Who me? Learn AED during CPR AED Week 2022

By Doug Bardwell, Red Cross volunteer

June 22, 2018. Washington, DC. CPR stock photos by Roy Cox for the American Red Cross.

Today, June 7th marks the end of National CPR and AED Awareness Week. What . . . you don’t even know what AED is? It stands for Automated External Defibrillator – more commonly seen as the paddles that doctors, nurses or paramedics use to resuscitate someone whose heart has stopped pumping. But you, too, could quickly learn to use them to save someone’s life.

As more businesses, recreation centers, swimming pools, movie theaters, etc., have AEDs available, wouldn’t it be great if you knew how to use them? Through American Red Cross-sponsored classes, you can, and in just one class.

I took a CPR and AED class at the Red Cross headquarters in downtown Cleveland last year, and it was a fun and easy refresher for the courses I had taken three years earlier. (They suggest every two years for refreshers — my bad.)

A series of related classes can be taken individually or combined, pertaining to your needs.

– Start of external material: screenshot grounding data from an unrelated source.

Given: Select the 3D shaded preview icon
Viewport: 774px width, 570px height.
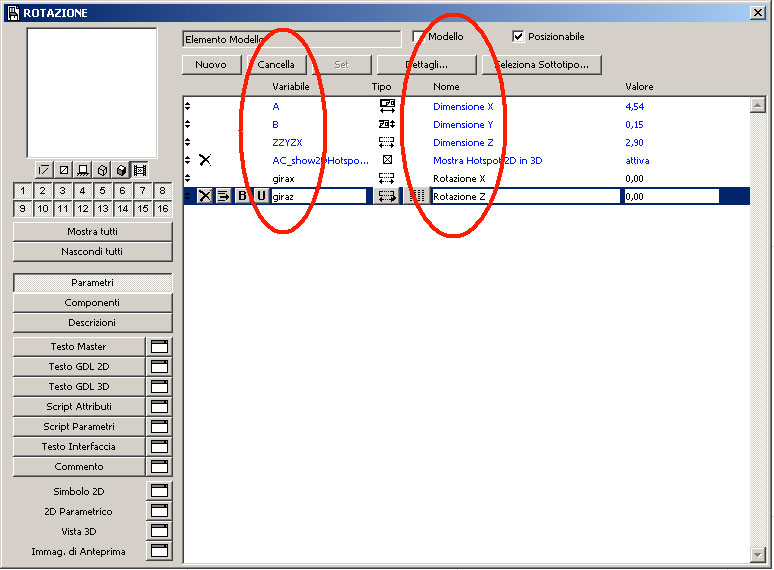Looking at the screenshot, I should (121, 170).
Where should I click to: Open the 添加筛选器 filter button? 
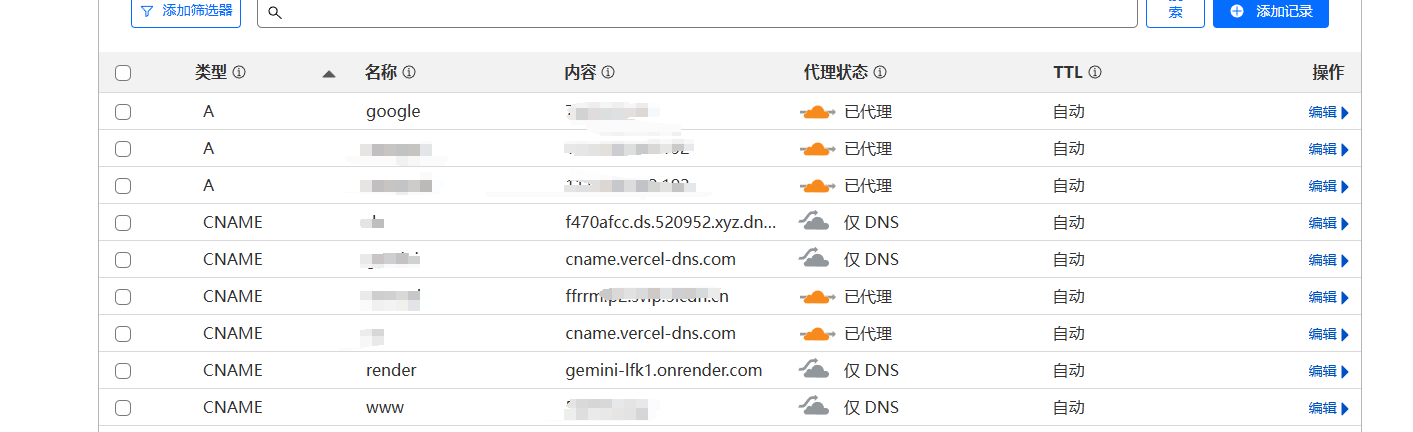(186, 11)
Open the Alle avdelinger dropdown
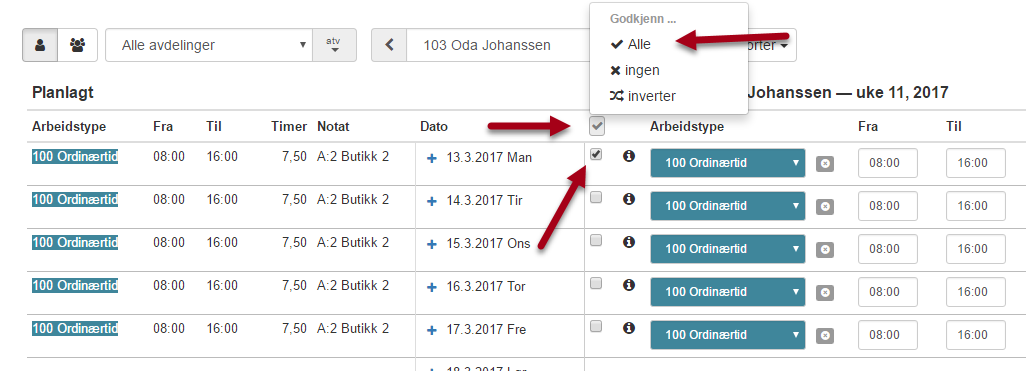 (209, 45)
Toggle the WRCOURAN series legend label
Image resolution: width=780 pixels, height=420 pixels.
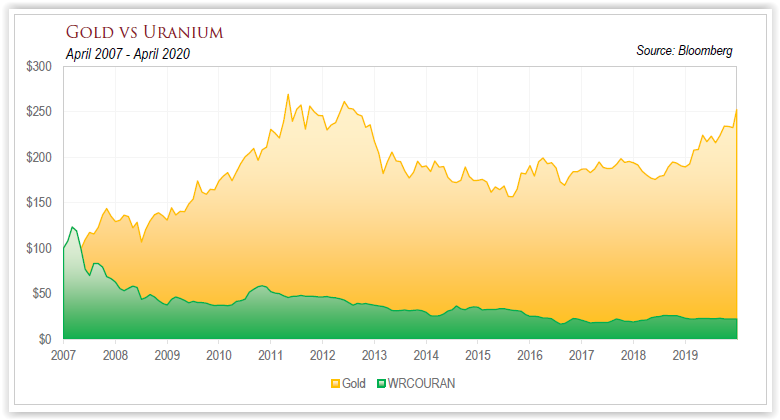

Some people need certification for construction job site requirements, while others might need it for school, but there are class combinations for everyone. CPR and AED are ideally taken together.

Online-only classes can be found here, but I’d highly suggest combining online and in-person courses – referred to as blended learning. Visit redcross.org/take-a-class and then input your desired location and select CPR or AED. You’ll likely find over 100 choices of classes.

February 21-22, 2018. Washington, DC CPR Classroom Stock Video and Photography Shoot 2018 Photos by Dennis Drenner/American Red Cross

A recent CPR/AED student, Steve Riv explained it this way: “I was worried it would be more video instruction and not so much hands-on. I actually really ended up loving the video modules, followed by the in-class instruction. Our instructor was very articulate in explaining the CPR and AED procedures. And, yes, you do get to practice with a “dummy.” I think that the instructor made something that can be mundane an enjoyable and memorable experience.”